## [What you should do]
Copy the records below exactly, omitting any pictures they contain.

[Stored items]
------------

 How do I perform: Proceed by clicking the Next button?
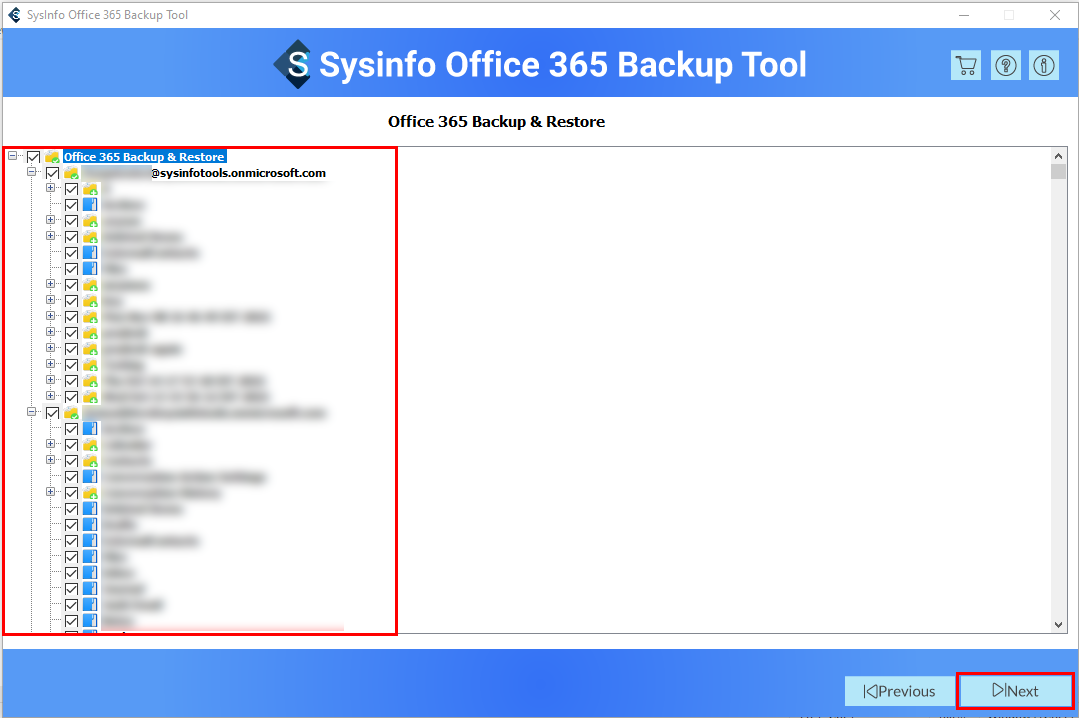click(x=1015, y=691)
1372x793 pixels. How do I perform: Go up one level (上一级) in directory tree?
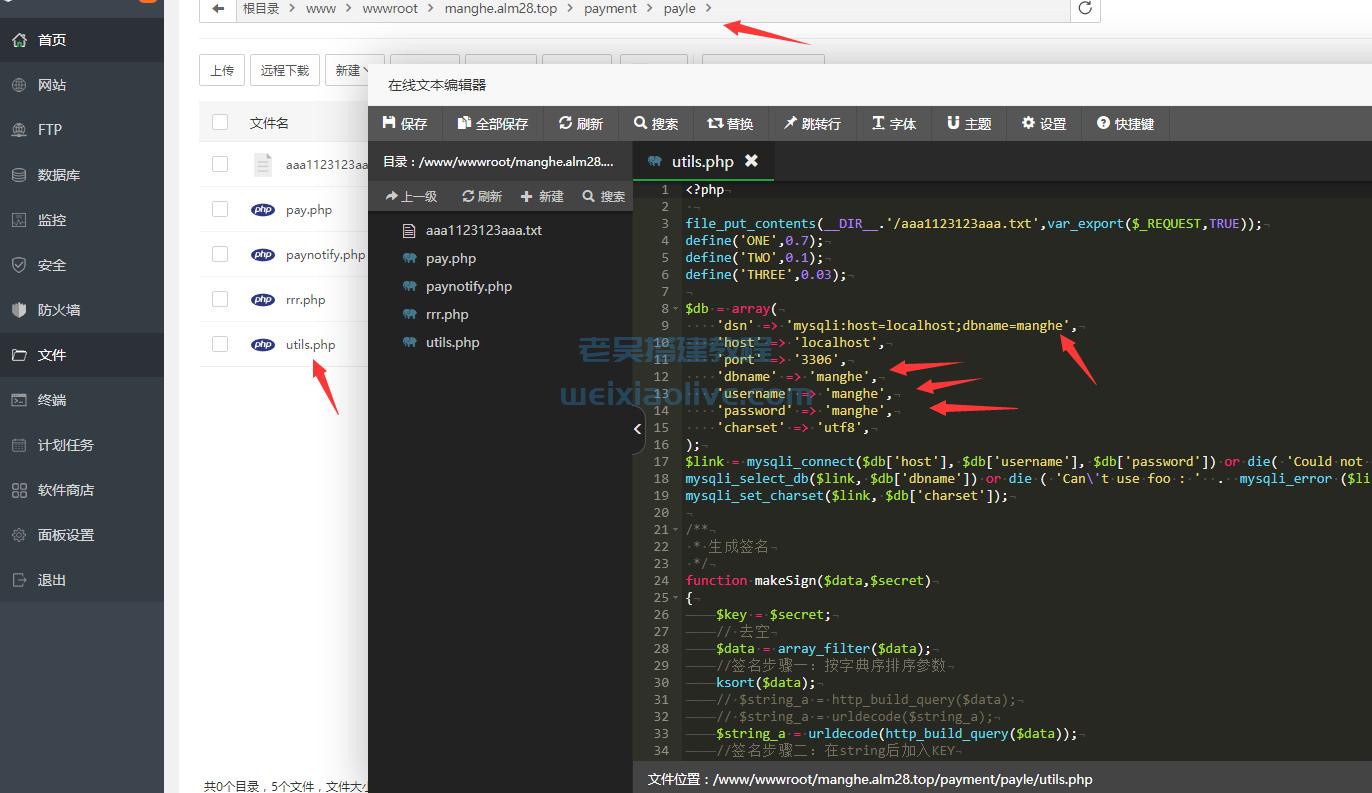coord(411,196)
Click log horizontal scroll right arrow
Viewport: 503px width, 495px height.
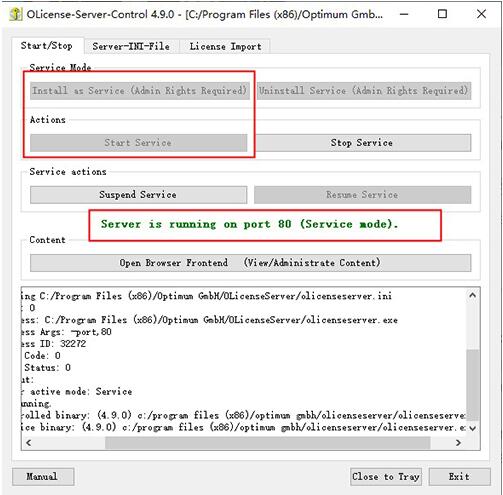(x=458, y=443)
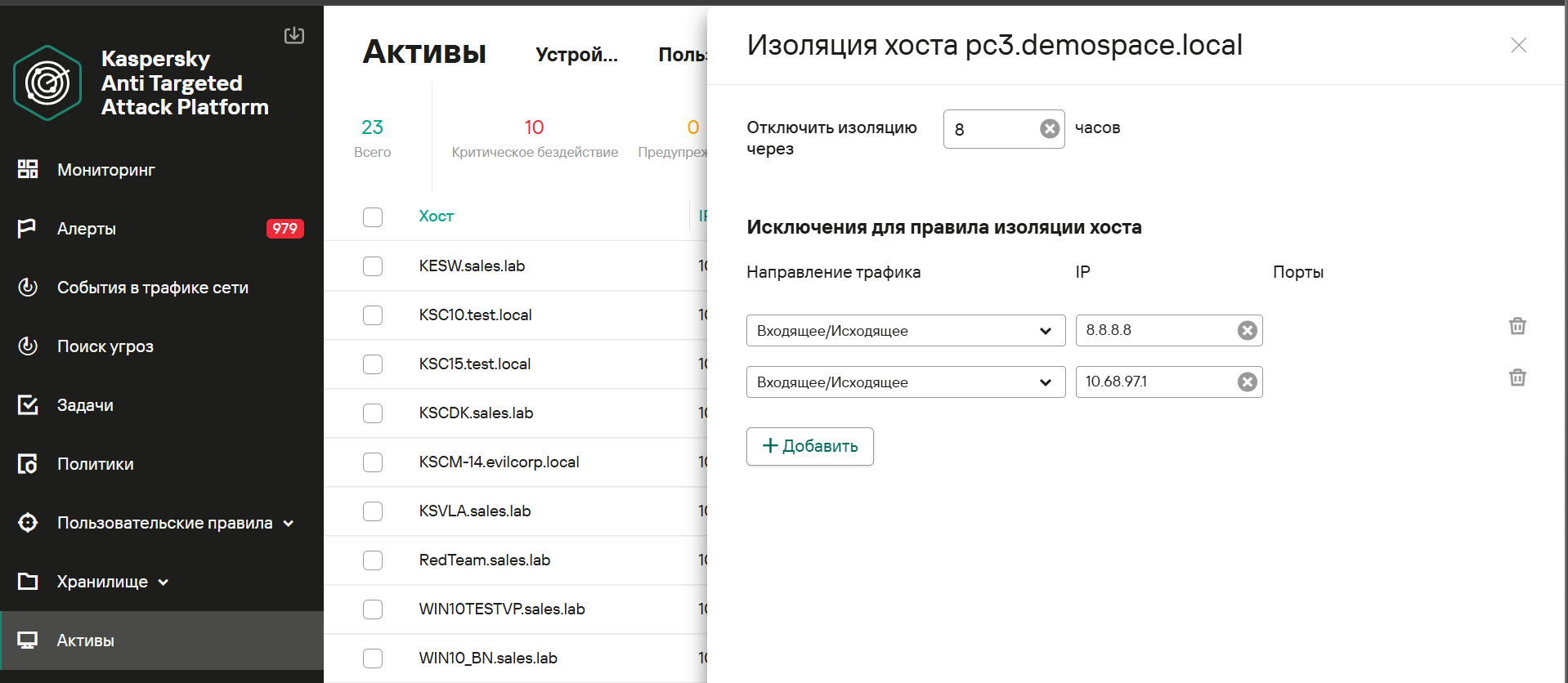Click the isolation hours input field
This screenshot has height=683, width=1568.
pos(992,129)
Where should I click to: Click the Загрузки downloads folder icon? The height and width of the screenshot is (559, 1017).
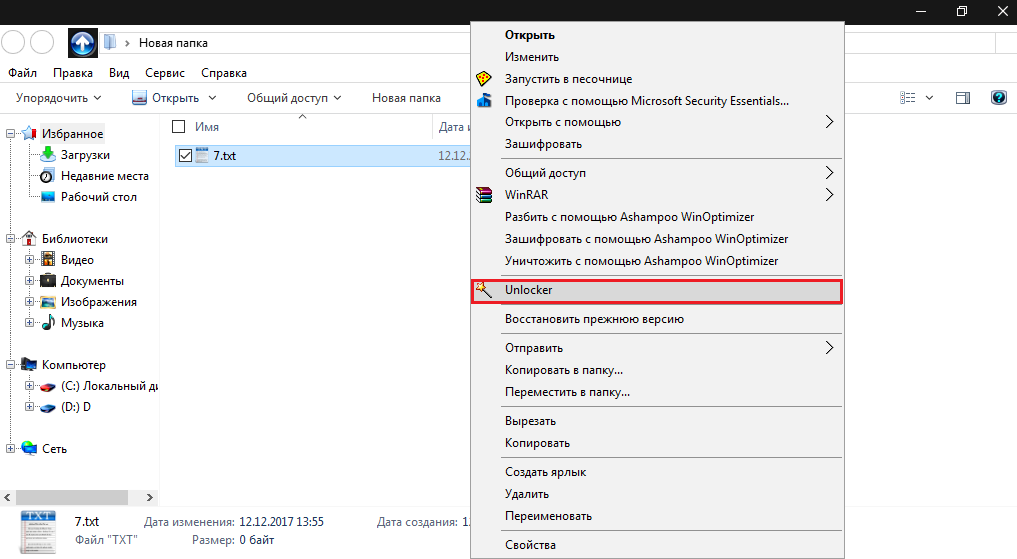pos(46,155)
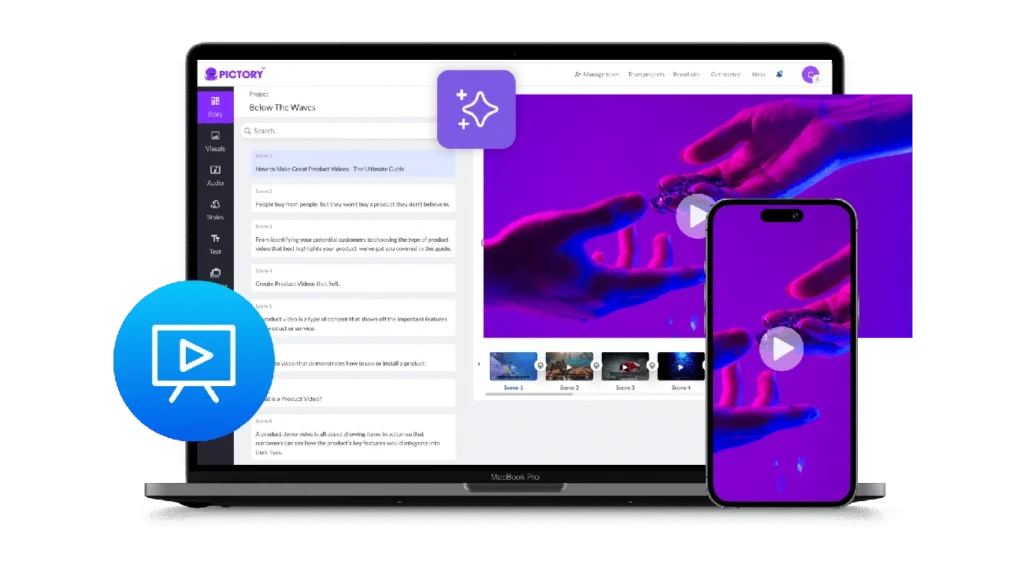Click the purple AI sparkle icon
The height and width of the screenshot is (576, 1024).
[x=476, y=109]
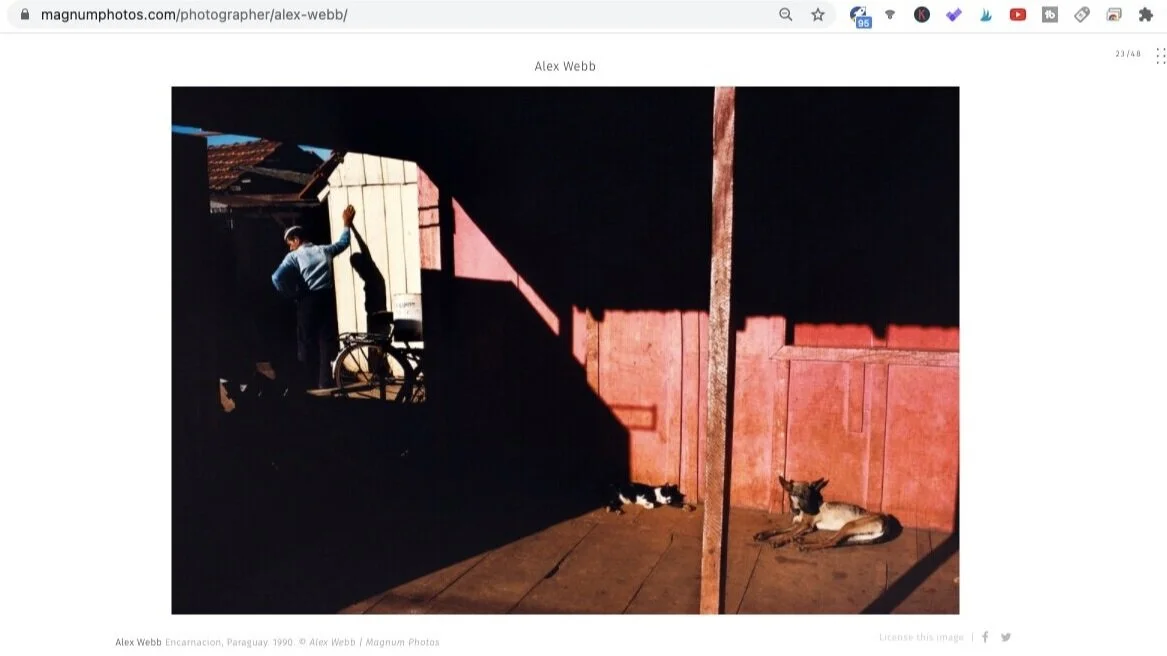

------------

## [Result of this exercise]
 How do I perform: Proceed by clicking the Next button?
click(x=1015, y=691)
1372x793 pixels. How do I perform: Go up one level (上一级) in directory tree?
coord(411,196)
Click log horizontal scroll right arrow
Viewport: 503px width, 495px height.
(x=458, y=443)
Click the isolation hours input field
This screenshot has height=683, width=1568.
pos(992,129)
Where should I click to: Click the Загрузки downloads folder icon? The height and width of the screenshot is (559, 1017).
pos(46,155)
Click the purple AI sparkle icon
The height and width of the screenshot is (576, 1024).
[x=476, y=109]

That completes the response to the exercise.